Entgegen der Auffassung des SG ist die Klage zulässig. Insbesondere liegt auch ein Rechtsschutzbedürfnis vor. Zwar ist eine Anfechtungsklage nur zulässig, wenn der Kläger behauptet, durch den angefochtenen Verwaltungsakt oder dessen Ablehnung beschwert, also in seinen eigenen Rechten verletzt zu sein (§ 54 Abs. 1 Satz 2 SGG). Für die Zulässigkeit einer Klage reicht es aber schon aus, dass eine Verletzung in eigenen Rechten möglich ist; ob diese Verletzung tatsächlich eingetreten ist, ist eine Frage der Begründetheit. Es genügt, dass der Kläger vorliegend die Beseitigung einer in seine Rechtssphäre eingreifenden Verwaltungsmaßnahme, nämlich die Aufhebung des einen GdB von 60 feststellenden Bescheides vom 14.11.1989, anstrebt, von der er behauptet, sie sei nicht rechtmäßig.

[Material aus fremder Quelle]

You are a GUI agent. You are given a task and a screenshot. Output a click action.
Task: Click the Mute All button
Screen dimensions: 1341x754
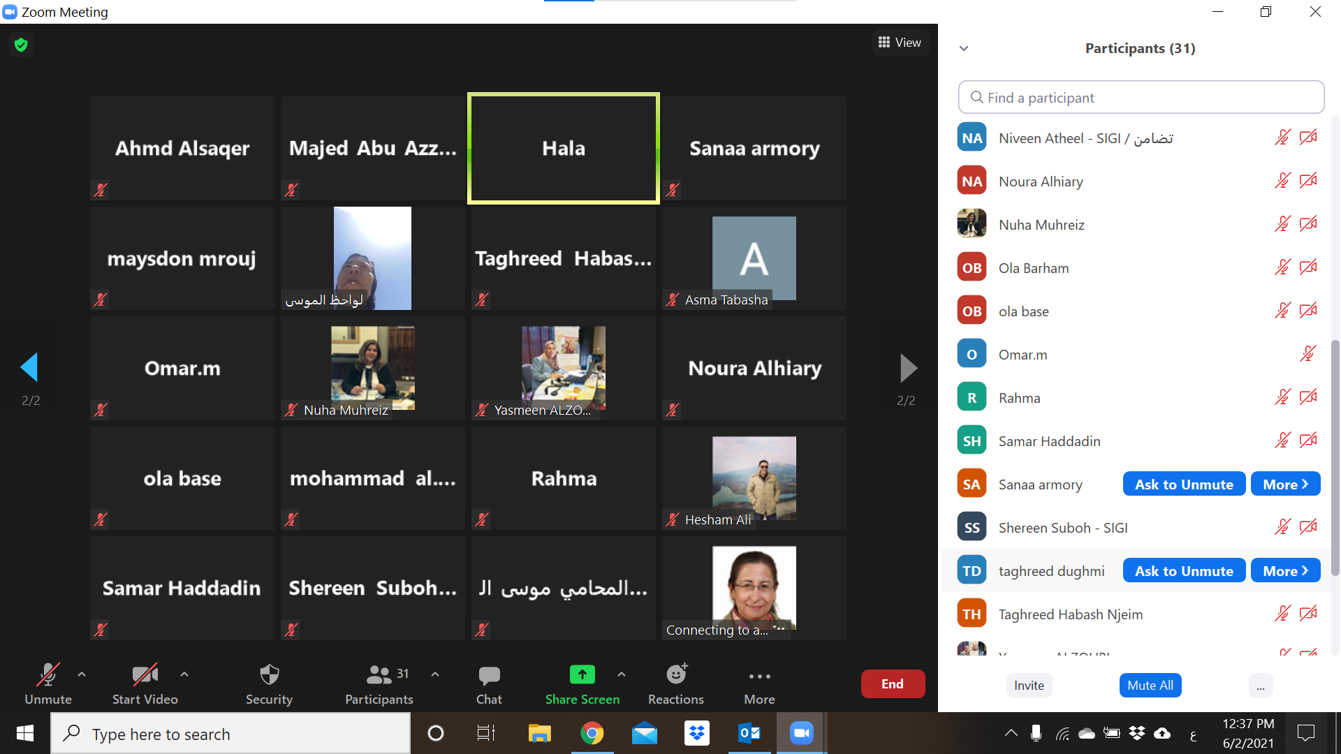coord(1150,685)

Ob der angefochtene Bescheid materiell rechtmäßig ist, beurteilt sich nach § 48 Abs. 1 Satz 1 SGB X. Dieser setzt voraus, dass in den tatsächlichen oder rechtlichen Verhältnissen, die bei Erlass des Bescheides vorgelegen haben, eine wesentliche Änderung eingetreten ist. Eine wesentliche Änderung kann in der Übersiedlung des Klägers aus dem Geltungsbereich des Schwerbehindertengesetzes (SchwbG) nach Spanien liegen. Zur Zeit seiner Übersiedlung im Jahre 1992 galt noch das SchwbG, das seit dem Inkrafttreten des SGB IX zum 01.07.2001 nicht mehr anwendbar ist. Nach den Vorschriften des SGB ist Voraussetzung, dass die betreffenden Personen ihren Wohnsitz oder gewöhnlichen Aufenthalt in seinem Geltungsbereich haben. Der Kläger hat seinen Wohnsitz oder gewöhnlichen Aufenthalt nicht in Deutschland, sondern in Spanien. Deshalb kann er sich grundsätzlich nicht auf die Regelungen des SGB IX berufen. Dies gilt jedoch nur, soweit sich aus dem SGB nichts Abweichendes ergibt (§ 37 Satz 1 SGB I).

§ 2 Abs. 2 SGB IX enthält eine solche abweichende Regelung, soweit er für die Feststellung der Schwerbehinderteneigenschaft eine Beschäftigung auf einem inländischen Arbeitsplatz genügen lässt. § 2 Abs. 2 SGB IX wäre hier allerdings nur einschlägig, wenn es dem Kläger nur um die weitere Feststellung der Schwerbehinderteneigenschaft ginge. Bei einem höheren GdB - wie vom Kläger geltend gemacht - kommt nicht § 2 Abs. 2 SGB IX zur Anwendung, sondern § 69 SGB IX. Sinn und Zweck dieser Vorschrift gebietet es, sie trotz fehlender Ausnahmebestimmungen zu dem in § 30 Abs. 1 SGB I verankerten Territorialitätsprinzip so auszulegen, dass Personen ohne Wohnsitz oder gewöhnlichen Aufenthalt im Inland eine Feststellung im Sinne von § 69 SGB IX dann beanspruchen können, soweit sich für sie rechtliche Vorteile ergeben können, die nicht an den Wohnsitz oder gewöhnlichen Aufenthalt im Inland, sondern an einen andersartigen Inlandsbezug anknüpfen (vgl. BSG - Urteil vom 05.07.2007 - B 9/9a SB 2/06 R). Eine Durchbrechung des Territorialitätsprinzips lässt sich allerdings nur rechtfertigen, wenn dem behinderten Menschen trotz seines ausländischen Wohnsitzes aus der Feststellung seines GdB in Deutschland konkrete Vorteile erwachsen können (aaO). Das wäre z.B. der Fall, wenn bei ihm eine Altersrente für schwerbehinderte Menschen (§ 37 SGB VI) in Betracht käme oder er im Inland unbeschränkt steuerpflichtig im Sinne von § 1 Abs. 2, 3 Einkommensteuergesetz wäre. Beides ist hier nicht der Fall. Der Kläger bezieht seit 1992 eine Rente wegen voller Erwerbsminderung und seit Dezember 2005 Altersrente. Eine Altersrente für schwerbehinderte Menschen kommt für den inzwischen 68 Jahre alten Kläger mithin nicht in Betracht. Dasselbe gilt für eine Einkommensteuerveranlagung in Deutschland (bei entsprechenden Einnahmen im Inland). Der Kläger hat insoweit mitgeteilt, keine entsprechende Einkünfte zu erzielen und zu versteuern. Für den Senat steht daher fest, dass für den Kläger aus der Feststellung eines GdB keine konkret erreichbaren Vergünstigungen resultieren können.

Die Kostenentscheidung beruht auf § 193 SGG.

Zur Zulassung der Revision bestand keine Veranlassung. Die hier entscheidungserhebliche Rechtsfrage ist durch die Rechtsprechung des BSG geklärt.